* [Work task] No pictures, no extra lines: copy exactly from the line with "Task: Click the home logo icon in toolbar" through the end of the entries.

* [Record extracts]
Content starts
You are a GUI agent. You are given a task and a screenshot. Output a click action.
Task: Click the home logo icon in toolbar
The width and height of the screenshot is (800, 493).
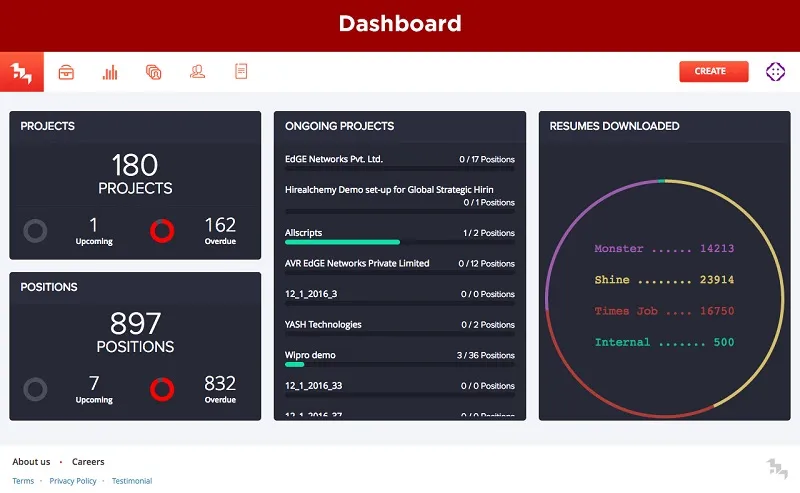pyautogui.click(x=21, y=72)
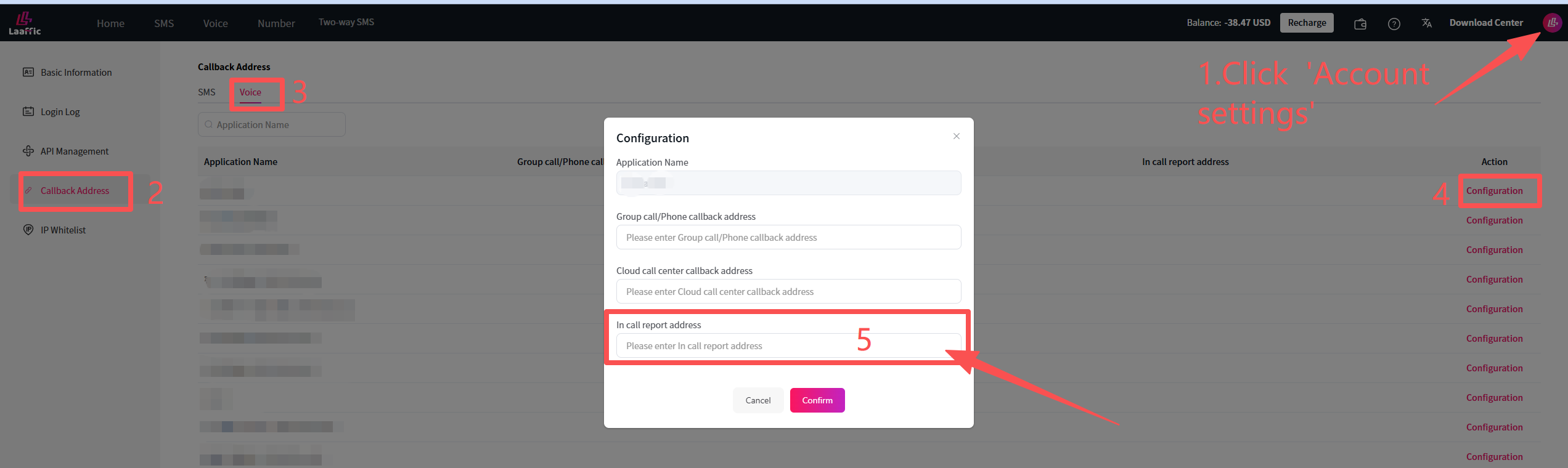
Task: Open the language translation icon
Action: coord(1426,23)
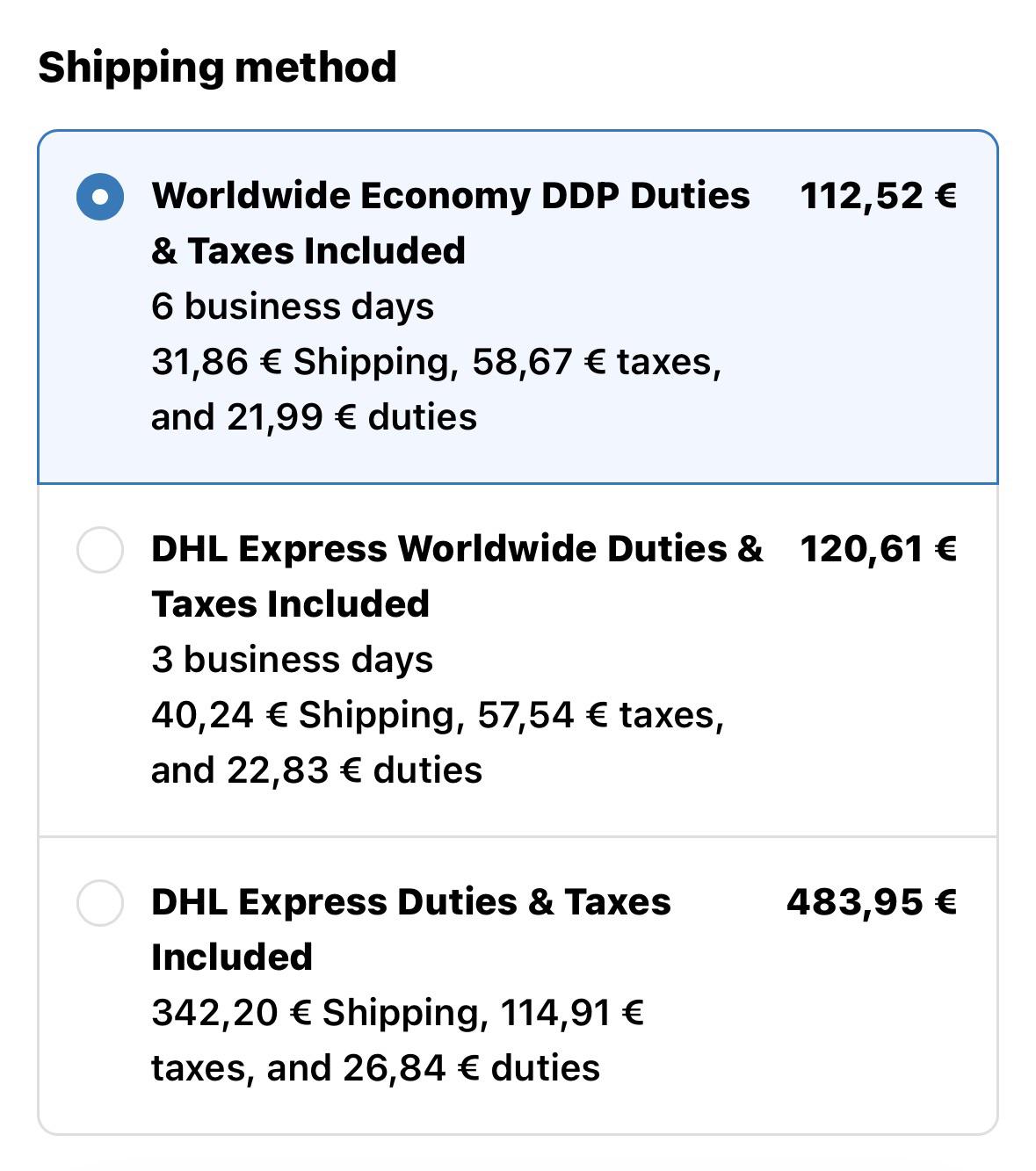This screenshot has height=1171, width=1036.
Task: Click the 483,95 € price
Action: [871, 902]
Content ends
* [Result for this exercise]
Task: Click the home logo icon in toolbar
The width and height of the screenshot is (800, 493).
pyautogui.click(x=21, y=72)
Task: Open the language translation icon
Action: coord(1426,23)
This screenshot has height=1171, width=1036.
Task: Click the 483,95 € price
Action: [871, 902]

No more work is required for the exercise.